Examines the childhood and youth, education, law career, family life, and presidency of Abraham Lincoln.

Excerpts

Don't Know Much About Abraham Lincoln

Chapter One

"An Extra Good Boy"

Was Abraham Lincoln really born in a log cabin?

When Abraham was born at home, on February 12, 1809, home was a one-room log cabin only eighteen feet long. His father, Thomas Lincoln, had built the cabin from trees he had cleared from his land -- three hundred acres on the south fork of Nolin Creek, near Hodgenville, Kentucky. The gaps between the logs were filled with mud and straw. The floor was pounded dirt. There was one door with a leather hinge and one window with no glass, as well as a stone fireplace. The chimney was made of sticks coated with clay, to keep it from catching fire. What were Abraham's parents like?

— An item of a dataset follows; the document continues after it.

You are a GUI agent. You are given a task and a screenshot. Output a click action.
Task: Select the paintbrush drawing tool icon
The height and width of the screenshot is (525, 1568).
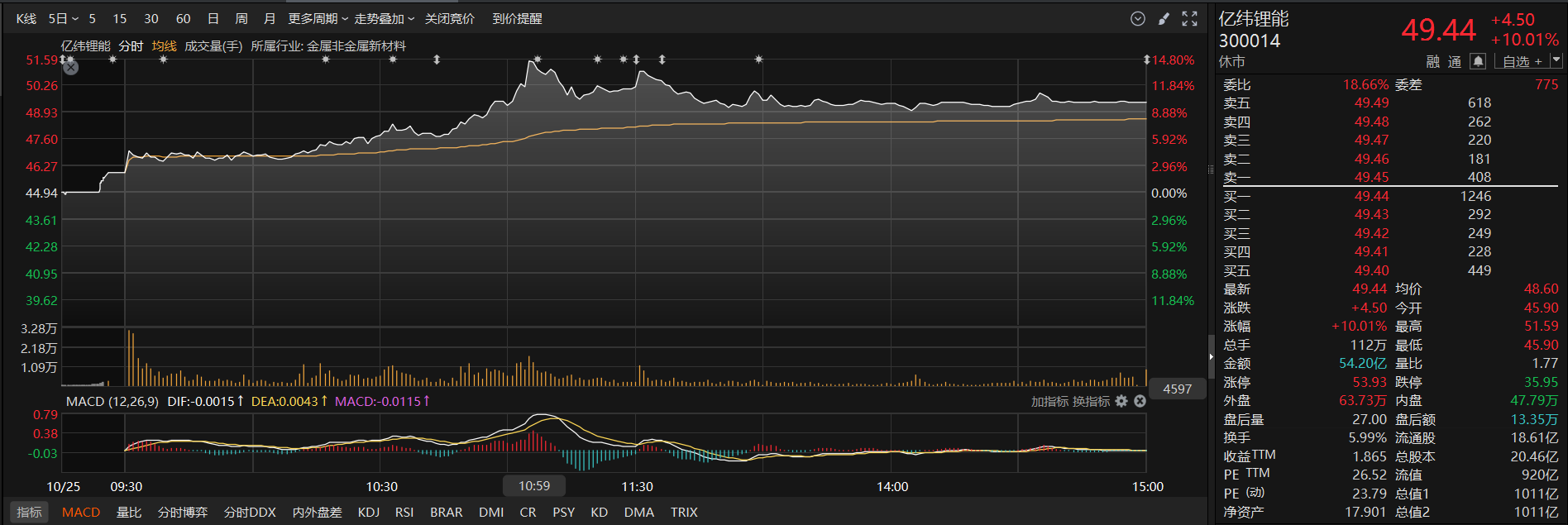1164,19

Lincoln's ancestors had come to Kentucky from Virginia, following the famous pioneer Daniel Boone, a distant relative. When Thomas Lincoln was only six, he saw an Indian kill his father, who'd been clearing a field. Thomas's older brother then shot and killed the Indian; otherwise Thomas might have been killed or kidnapped.

By his early teens, Thomas was on his own, earning his way in the world rather than going to school. Though he never learned to read very well and could barely write his own name, Thomas earned a living as a carpenter, framing houses and making furniture and coffins. Between carpentry jobs he took any work he could find -- laboring on farms, fighting Indians, guarding prisoners at the small stone jailhouse where his friend was the jailer.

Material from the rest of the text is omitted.